**What needs to be done:**
Can you rewrite the records from the line containing "Viewport: 1024px width, 432px height." through the last line of the records, swapping "thumbnail" for "preview" and changing nothing else?
── Supplied entries
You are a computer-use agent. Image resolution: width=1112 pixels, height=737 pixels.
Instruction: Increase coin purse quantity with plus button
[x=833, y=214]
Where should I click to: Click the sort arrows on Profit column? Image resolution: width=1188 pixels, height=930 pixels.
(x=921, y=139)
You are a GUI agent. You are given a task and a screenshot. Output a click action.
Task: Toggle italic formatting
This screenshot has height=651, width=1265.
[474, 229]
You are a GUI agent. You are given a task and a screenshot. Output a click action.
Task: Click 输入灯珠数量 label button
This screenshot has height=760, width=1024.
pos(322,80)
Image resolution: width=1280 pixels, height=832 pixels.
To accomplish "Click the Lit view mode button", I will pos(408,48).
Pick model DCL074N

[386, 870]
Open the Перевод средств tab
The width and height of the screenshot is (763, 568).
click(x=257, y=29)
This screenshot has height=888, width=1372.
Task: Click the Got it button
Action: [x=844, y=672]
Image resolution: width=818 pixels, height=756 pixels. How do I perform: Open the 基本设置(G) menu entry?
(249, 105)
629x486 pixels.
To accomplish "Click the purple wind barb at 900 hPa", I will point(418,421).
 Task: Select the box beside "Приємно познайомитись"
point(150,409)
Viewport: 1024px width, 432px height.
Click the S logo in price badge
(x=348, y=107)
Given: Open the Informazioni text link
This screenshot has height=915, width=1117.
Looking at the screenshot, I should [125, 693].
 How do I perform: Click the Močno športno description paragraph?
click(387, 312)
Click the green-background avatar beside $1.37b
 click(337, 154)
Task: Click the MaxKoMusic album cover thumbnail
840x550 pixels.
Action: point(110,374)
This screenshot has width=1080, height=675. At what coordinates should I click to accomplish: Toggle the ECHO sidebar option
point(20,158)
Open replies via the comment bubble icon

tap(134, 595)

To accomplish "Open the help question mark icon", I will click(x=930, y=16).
────
**Written answer:**
Viewport: 1024px width, 432px height.
Click the S logo in price badge
(x=348, y=107)
Given: Open the Informazioni text link
This screenshot has height=915, width=1117.
Looking at the screenshot, I should [125, 693].
 How do I perform: Click the Močno športno description paragraph?
click(387, 312)
Click the green-background avatar beside $1.37b
 click(337, 154)
Task: Click the MaxKoMusic album cover preview
840x550 pixels.
Action: point(110,374)
This screenshot has width=1080, height=675. At what coordinates should I click to accomplish: Toggle the ECHO sidebar option
point(20,158)
Open replies via the comment bubble icon

tap(134, 595)

To accomplish "Open the help question mark icon", I will click(x=930, y=16).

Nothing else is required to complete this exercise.